- YOUR TASK -
For the records below, print the lines from the line with "Given: Click the" through the line with "The image size is (1867, 1484)." exactly as written; include both end lines and exclude the rest.

Stored records:
---+---

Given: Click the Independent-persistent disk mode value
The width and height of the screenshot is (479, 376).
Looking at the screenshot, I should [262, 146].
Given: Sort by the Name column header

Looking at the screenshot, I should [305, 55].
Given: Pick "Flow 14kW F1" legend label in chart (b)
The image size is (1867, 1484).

---+---

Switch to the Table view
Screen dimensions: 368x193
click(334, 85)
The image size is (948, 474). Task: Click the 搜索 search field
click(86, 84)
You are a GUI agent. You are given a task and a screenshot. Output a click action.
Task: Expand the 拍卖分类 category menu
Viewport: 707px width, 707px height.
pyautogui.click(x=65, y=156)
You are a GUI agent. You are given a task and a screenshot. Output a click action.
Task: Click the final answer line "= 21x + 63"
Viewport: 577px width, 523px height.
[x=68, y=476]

---+---

- THE ANSWER -
Given: Click the Independent-persistent disk mode value
The width and height of the screenshot is (479, 376).
Looking at the screenshot, I should [262, 146].
Given: Sort by the Name column header

Looking at the screenshot, I should [305, 55].
Given: Pick "Flow 14kW F1" legend label in chart (b)
The image size is (1867, 1484).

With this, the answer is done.